RIO DE JANEIRO – Last month, the leaders of all 12 countries of South America (except one) gathered in Quito, Ecuador’s capital, for the summit of the Union of South American Nations. UNASUR or UNASUL (depending on whether one speaks Spanish or Portuguese) was established by the twelve presidents in Brasília in May 2008 with the aim of furthering economic and political integration. Instead, Venezuelan President Hugo Chávez hijacked the Quito meeting to propagate his Bolivarian Revolution and expound his own ideas for the continent’s future as independent of the United States.

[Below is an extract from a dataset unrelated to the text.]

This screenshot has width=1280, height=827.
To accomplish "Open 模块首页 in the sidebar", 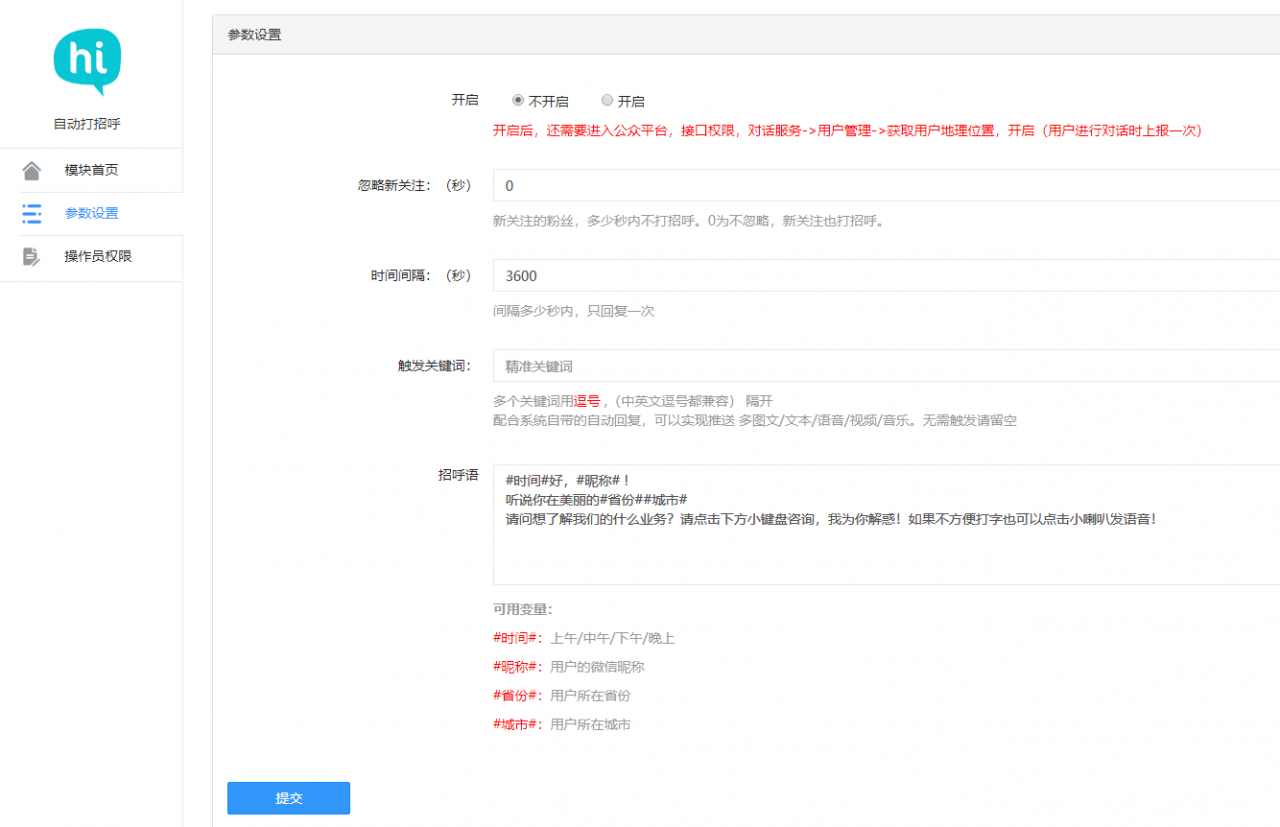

Thanks to America’s recently announced military agreement with Colombia, Chávez’s ideas got more of a hearing than might have been expected. For, instead of infrastructure plans, commercial or environmental treaties, or even multilateral action against such common problems as violence and poverty, the issue that dominated both press accounts and the speeches at the gathering was the new US-Colombian military agreement, announced less than a month before the summit.
To no one’s surprise, Chávez dominated the criticism of the pact. He claimed that the “Winds of war are blowing,” and that the announcement of the military agreement “can transform itself into a tragedy.”
Unfortunately, Colombian President Álvaro Uribe was absent from the meeting. Colombia and Ecuador broke diplomatic relations in March 2008, after Colombia’s army pursued FARC guerillas, who have been fighting Colombia’s government for decades, into Ecuadorean territory. So Uribe could not defend the new military agreement.